Seared Diver Scallops
129 Camp St., (504) 553-6738; leforetneworleans.com
The dining room at this elegant CBD restaurant sets a stage for opulence, but for his standout scallop dish ($32) chef Brandon Felder starts with the basics. It doesn’t hurt those basics are fat, fresh-tasting scallops that remain velvety smooth under the hard golden sear on top. The artistry comes in the rest of the composition, which seems to weave seared shrimp between the round scallops, a crisscross of carrots and small rises of roasted cauliflower strewn with herbs for a visual feast. Sweet pea puree, painted on the plate, is a good accompaniment to the seafood sweetness, while a beurre blanc brings a mark of acidity, rippling with lemon and thyme.

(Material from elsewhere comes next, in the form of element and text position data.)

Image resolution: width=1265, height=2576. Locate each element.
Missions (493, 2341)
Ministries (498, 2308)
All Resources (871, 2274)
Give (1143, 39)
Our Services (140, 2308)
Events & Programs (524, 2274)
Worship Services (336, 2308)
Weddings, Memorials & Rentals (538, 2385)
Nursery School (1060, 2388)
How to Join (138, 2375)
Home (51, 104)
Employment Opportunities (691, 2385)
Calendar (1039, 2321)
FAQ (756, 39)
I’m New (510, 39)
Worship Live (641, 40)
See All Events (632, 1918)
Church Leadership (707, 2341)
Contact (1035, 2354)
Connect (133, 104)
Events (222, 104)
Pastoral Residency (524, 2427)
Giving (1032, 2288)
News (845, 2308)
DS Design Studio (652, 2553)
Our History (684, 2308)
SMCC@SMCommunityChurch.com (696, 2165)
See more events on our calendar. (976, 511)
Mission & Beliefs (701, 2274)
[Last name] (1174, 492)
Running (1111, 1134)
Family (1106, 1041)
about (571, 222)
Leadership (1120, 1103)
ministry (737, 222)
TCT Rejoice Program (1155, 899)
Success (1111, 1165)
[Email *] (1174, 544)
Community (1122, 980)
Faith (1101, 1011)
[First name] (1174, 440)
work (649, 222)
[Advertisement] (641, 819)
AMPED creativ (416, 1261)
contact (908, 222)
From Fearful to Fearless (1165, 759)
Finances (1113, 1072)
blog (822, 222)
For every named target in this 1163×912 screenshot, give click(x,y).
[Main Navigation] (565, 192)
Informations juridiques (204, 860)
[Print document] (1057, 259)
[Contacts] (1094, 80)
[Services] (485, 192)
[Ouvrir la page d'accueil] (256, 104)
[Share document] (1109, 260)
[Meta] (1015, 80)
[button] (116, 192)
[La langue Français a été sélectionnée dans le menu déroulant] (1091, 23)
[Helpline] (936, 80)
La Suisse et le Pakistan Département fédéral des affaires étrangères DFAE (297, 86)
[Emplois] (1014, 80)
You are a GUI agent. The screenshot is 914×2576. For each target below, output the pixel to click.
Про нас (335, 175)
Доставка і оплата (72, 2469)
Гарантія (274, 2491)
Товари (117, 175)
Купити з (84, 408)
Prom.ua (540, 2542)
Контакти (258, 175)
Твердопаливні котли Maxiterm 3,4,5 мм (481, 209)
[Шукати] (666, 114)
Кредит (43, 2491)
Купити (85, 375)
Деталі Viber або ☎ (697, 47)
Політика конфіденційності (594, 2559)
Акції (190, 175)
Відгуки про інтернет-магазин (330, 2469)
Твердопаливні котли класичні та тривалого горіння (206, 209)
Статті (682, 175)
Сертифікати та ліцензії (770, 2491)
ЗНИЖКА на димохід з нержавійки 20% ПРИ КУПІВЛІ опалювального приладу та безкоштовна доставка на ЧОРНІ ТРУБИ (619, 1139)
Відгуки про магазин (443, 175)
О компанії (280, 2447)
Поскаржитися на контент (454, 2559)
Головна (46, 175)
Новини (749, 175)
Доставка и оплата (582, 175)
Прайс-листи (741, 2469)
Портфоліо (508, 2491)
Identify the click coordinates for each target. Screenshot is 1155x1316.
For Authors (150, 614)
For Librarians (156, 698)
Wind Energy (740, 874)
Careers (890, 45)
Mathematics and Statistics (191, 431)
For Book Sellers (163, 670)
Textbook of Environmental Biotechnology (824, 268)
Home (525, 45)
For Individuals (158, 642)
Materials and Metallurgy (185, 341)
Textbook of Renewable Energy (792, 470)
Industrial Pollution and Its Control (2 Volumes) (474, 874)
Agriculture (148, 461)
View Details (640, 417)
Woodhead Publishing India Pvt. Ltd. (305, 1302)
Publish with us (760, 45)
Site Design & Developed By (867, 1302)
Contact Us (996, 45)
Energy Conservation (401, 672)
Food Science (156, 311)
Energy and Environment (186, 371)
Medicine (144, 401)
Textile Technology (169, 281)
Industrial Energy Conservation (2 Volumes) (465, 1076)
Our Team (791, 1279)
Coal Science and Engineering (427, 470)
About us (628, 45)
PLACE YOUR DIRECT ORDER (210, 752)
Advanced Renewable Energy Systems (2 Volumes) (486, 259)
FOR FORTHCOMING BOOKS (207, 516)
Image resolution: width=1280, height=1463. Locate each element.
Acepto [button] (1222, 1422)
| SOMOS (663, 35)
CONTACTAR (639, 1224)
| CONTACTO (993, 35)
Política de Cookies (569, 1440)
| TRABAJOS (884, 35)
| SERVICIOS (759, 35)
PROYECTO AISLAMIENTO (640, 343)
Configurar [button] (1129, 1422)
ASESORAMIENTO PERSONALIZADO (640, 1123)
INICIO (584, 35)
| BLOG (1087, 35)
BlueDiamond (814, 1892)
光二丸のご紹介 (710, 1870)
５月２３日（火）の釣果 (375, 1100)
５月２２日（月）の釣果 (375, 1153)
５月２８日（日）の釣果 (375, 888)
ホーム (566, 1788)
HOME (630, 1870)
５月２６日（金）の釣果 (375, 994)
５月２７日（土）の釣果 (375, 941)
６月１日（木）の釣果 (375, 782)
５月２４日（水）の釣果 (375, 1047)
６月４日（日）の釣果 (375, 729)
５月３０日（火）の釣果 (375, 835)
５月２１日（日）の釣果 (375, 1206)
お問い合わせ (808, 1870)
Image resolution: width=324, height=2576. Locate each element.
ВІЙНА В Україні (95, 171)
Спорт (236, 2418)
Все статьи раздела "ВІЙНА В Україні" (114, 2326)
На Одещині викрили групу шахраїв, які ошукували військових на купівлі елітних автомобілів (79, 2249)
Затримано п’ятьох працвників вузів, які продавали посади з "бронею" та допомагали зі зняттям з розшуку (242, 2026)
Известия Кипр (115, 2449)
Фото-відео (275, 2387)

4330 Magazine St., (504) 895-9761
This Uptown oyster emporium, back again this week from its annual summer break, is justly famous for its ice-cold raw oysters. But it also has a special way with fried oysters. Take a little tour of the kitchen (the only way to get to the restrooms), and you’ll see fried oysters sputtering away in cast-iron skillets. Get those on the distinctive Texas toast for an oyster loaf ($7.95 half/$16.50 whole), an altogether different sandwich from an oyster po-boy and a Casamento’s essential.
5130 Freret St.
(504) 899-6532, sushinola.com
Resembling some cross between a taqueria snack, a culinary dare and a sushi bar creation, this unusual appetizer started as a special and has become a menu fixture, more or less permanently penciled in as part of the menu. Whole jalapenos are halved and their interiors lined with cream cheese and either finely-chopped spicy raw tuna ($7.95) or creamy crabstick salad ($6.95), then fried in a tempura batter. The filling and the frying cuts the spicy heat of the peppers a bit, but they still have quite a kick. This is best used as a shared starter to spread the heat around.